Revise the records from the line containing "coordinates (807, 474)." through the end of the records, replacing "Describe" with "Characterize" and leaving everything else unchanged. Return only those lines.

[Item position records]
------------

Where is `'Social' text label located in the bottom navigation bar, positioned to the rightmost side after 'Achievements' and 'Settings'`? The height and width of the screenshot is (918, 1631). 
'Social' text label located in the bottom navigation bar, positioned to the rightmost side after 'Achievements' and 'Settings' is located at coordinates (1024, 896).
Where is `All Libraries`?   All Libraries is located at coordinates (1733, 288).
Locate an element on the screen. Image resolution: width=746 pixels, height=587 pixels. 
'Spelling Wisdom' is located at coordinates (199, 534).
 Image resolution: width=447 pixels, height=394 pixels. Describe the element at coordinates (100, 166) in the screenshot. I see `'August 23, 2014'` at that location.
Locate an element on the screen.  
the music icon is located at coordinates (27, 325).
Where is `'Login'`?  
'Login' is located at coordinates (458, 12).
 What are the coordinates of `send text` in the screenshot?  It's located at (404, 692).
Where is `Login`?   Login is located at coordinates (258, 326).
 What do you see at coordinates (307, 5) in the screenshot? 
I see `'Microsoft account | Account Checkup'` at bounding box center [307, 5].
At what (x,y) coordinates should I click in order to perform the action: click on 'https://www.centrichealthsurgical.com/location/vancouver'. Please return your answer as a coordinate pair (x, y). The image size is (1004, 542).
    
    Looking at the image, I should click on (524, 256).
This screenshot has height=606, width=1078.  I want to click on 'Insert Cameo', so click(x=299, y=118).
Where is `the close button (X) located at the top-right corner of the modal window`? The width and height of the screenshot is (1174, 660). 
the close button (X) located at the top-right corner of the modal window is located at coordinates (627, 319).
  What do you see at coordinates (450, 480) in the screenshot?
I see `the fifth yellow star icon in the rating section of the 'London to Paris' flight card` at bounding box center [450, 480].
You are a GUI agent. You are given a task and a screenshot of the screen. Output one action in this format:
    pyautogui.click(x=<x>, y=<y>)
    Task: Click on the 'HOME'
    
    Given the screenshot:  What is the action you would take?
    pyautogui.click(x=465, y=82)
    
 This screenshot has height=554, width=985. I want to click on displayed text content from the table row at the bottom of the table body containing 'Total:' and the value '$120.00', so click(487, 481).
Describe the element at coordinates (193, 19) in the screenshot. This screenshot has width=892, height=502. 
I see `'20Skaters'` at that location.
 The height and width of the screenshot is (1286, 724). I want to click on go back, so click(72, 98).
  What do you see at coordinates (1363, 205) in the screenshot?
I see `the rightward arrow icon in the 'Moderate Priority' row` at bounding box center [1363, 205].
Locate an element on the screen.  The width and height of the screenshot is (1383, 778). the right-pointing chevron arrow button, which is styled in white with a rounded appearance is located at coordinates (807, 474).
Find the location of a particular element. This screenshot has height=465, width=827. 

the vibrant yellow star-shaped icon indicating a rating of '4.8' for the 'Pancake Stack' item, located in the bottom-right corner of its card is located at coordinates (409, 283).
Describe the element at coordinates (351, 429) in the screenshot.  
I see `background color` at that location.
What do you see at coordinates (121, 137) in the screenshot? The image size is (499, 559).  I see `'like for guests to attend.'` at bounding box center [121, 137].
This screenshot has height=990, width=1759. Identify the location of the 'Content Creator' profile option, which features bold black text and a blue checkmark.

------------

THE RESULT
Locate an element on the screen.  The width and height of the screenshot is (1383, 778). the right-pointing chevron arrow button, which is styled in white with a rounded appearance is located at coordinates (807, 474).
Find the location of a particular element. This screenshot has height=465, width=827. 

the vibrant yellow star-shaped icon indicating a rating of '4.8' for the 'Pancake Stack' item, located in the bottom-right corner of its card is located at coordinates (409, 283).
Characterize the element at coordinates (351, 429) in the screenshot.  
I see `background color` at that location.
What do you see at coordinates (121, 137) in the screenshot? The image size is (499, 559).  I see `'like for guests to attend.'` at bounding box center [121, 137].
This screenshot has height=990, width=1759. Identify the location of the 'Content Creator' profile option, which features bold black text and a blue checkmark.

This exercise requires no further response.